HFSA: HF readmissions continue to reflect racial disparities
BOSTON—Disparities are rampant in heart failure care, Karen E. Joynt, MD, MPH, of the Harvard School of Public Health and Brigham and Women’s Hospital in Boston, said during a presentation Sept. 19 at the 15th annual Heart Failure Society of America (HFSA) scientific meeting. When it comes to monitoring and reporting readmission rates, patient and community factors are forgotten and measurements center instead on the hospital and its practices.

While HF care has improved over the last decade, black patients have higher HF readmissions than whites. Hispanics also have higher readmission rates compared with whites. Additionally, underserved populations such as those on Medicaid see higher HF readmissions compared to those who hold private insurance. “Patients on Medicaid have strikingly high readmission rates,” Joynt offered.

Joynt noted that there are attribution problems within the system. “We must ask why these disparities happen and how we can get around them,” she said. “How can we attribute these types of problems?” Hospitals see variability in terms of outcomes, “some perform well and some perform poorly,” Joynt offered. “While we think EMRs might help, or follow-up might help, we still don’t know how this will help the overall underserved patient populations.

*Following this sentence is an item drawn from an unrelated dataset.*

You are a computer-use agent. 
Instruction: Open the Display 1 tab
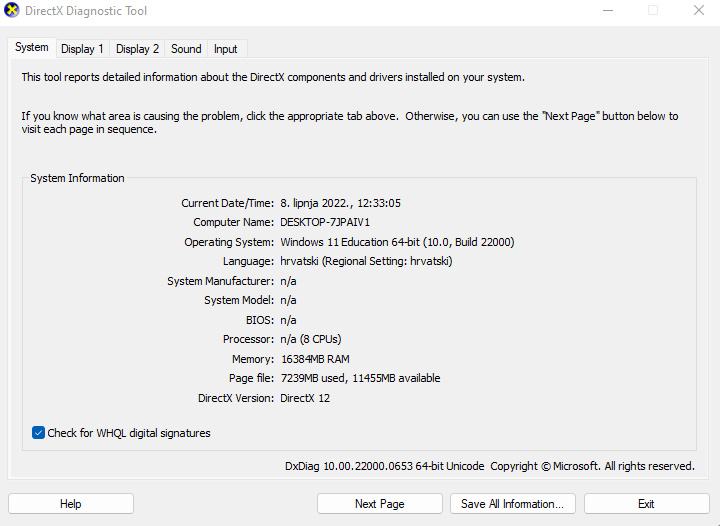pyautogui.click(x=82, y=49)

“Do hospitals impact disparities?” she asked. Previous research reporting hospital variability showed that hospitals in Oxford, Miss., had a three-fold difference between HF readmissions compared to Odgen, Utah. Joynt offered that the availability of care, the fragmentation of care, health information exchanges and the way the environment and neighborhoods are built may lead to poorer outcomes.

Additionally, Joynt looked at whether there are problems within the current policies. “Do our policies match our clinical goals given the complex situations at hand?” she asked. Currently, she said that the new federal readmission policies may be penalizing hospitals more severely than anticipated. But who are those being penalized? Minority serving hospitals and hospitals with fewer financial and clinical resources, she said.

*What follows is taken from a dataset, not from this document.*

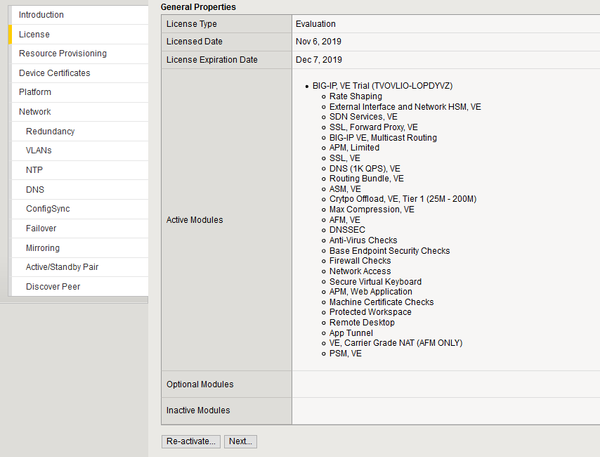Open the Mirroring step
This screenshot has height=457, width=600.
[43, 248]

“Are hospitals responsible for readmission rates?” Joynt asked.

“While there are some things in a hospital's control—inpatient treatments, scheduling and outpatient follow-up—factors beyond a hospital’s control include patient resources and compliance, family support and a patient’s ability to afford medications.”

To get around these types of issues that are out of a hospital's control, hospitals could implement better discharge planning, create transitional care programs and strengthen the links to outpatient resources.

By incentivizing the behavior desired from hospitals, the policies may actually limit hospitals from doing the best they can for their patients, Joynt said.

“Be mindful of disparities,” she said. “What we are doing is essentially asking different hospitals to do vastly different work. 

“Do we really know what is effective?” Joynt asked. “Readmissions are not dropping. Do we really know what strategies are effective to gain improvements in readmissions across the board?

“We have a number of problems with readmissions, particularly how they relate to patients across vulnerable groups,” Joynt concluded. Comorbidities, health literacy and community issues such as poverty and access to care should be taken into consideration when reporting hospital HF readmission rates.